Credit: NPG

The final cut during cytokinesis, termed abscission, varies in its timing. Piel and colleagues show that the forces exerted by daughter cells on the intercellular bridge determine the timing of abscission onset, by allowing ESCRT-III (endosomal complex required for transport III), which drives this final cut, to assemble only when tension is released.

Abscission requires the assembly of ESCRTs, which in turn recruit the microtubule-severing enzyme spastin. To dissect the factors that might contribute to differences in the timing of abscission, the authors looked at the conditions that correlated with this process. They saw that the onset of abscission was quicker when cells were cultured at higher density. Moreover, for cells plated on micropatterns that increased their ability to move apart, microtubule severing and abscission were delayed.

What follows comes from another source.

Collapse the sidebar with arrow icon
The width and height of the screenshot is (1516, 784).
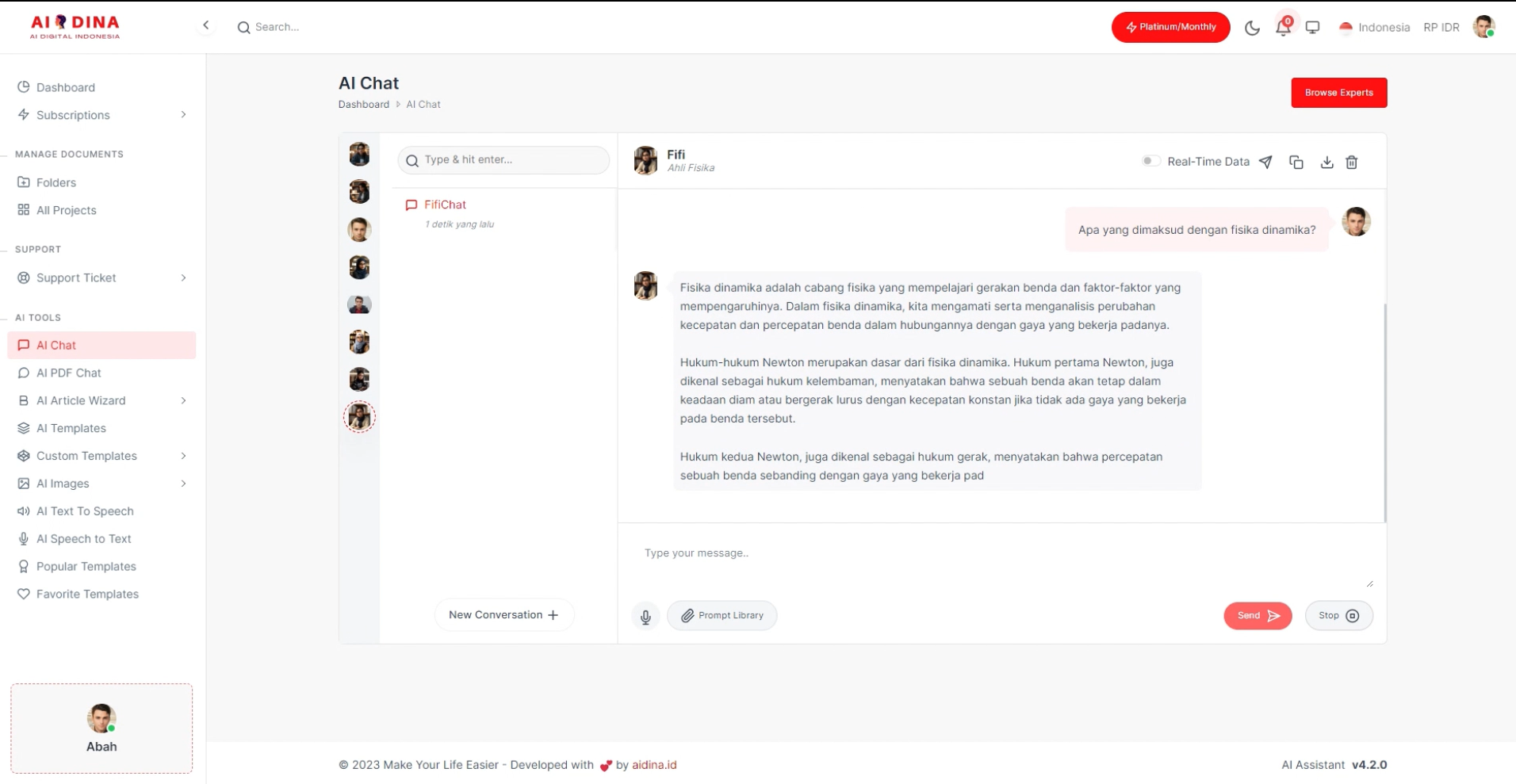[x=206, y=25]
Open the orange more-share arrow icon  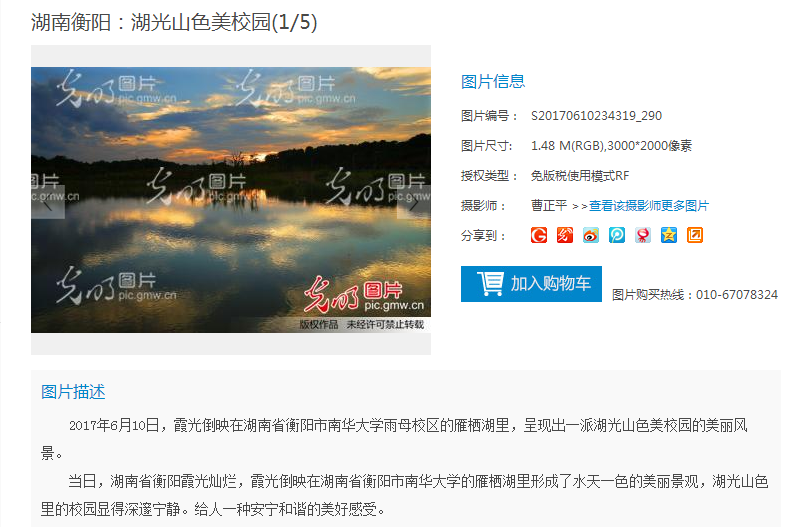click(x=695, y=235)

forces exerted by daughter cells on the intercellular bridge determine the timing of abscission onset

Contrary to earlier models of cytokinesis, these findings suggested that tension at the cytokinetic bridge might actually delay abscission. To test this directly, the authors used traction force microscopy (TFM) and laser ablation to measure forces on the intercellular bridge. This showed that the bridge experienced forces in the nanonewton range. They also saw that bridges that were about to undergo abscission (identified on the basis of their microtubule morphology) were in a more 'relaxed' form. Furthermore, the pharmacological inhibition of cell contraction reduced bridge tension and led to more rapid abscission onset; and analysis of membrane tension using a membrane tether and a laser trap showed that membrane tension was higher in cells with longer abscission times. Thus, both cell contractility and membrane tension contribute to bridge tension.

On the basis of this, the authors proposed that abscission is triggered when daughter cells stop pulling on one another and bridge tension is reduced. They tested this possibility by using laser ablation to produce a cut on one side of the intercellular bridge in dividing cells. This induced an abscission-like cut on the other side of the bridge, and this effect was specific as it required both ESCRT-III-mediated 'pinching' of the bridge and spastin-mediated microtubule severing. Finally, they assessed when ESCRT-III is assembled relative to loss of tension by tracking the ESCRT-III component CHMP4B (charged multivesicular body protein 4B) in live cells that were subjected to laser ablations at different time points. This revealed that tension release is required to induce ESCRT-III assembly.

Whether this tension release affects ESCRT-III assembly directly or through mechanotransduction signalling pathways is not yet clear, but this new control step adds to the growing appreciation that cells have multiple mechanisms in place to ensure abscission occurs only at the right place and time.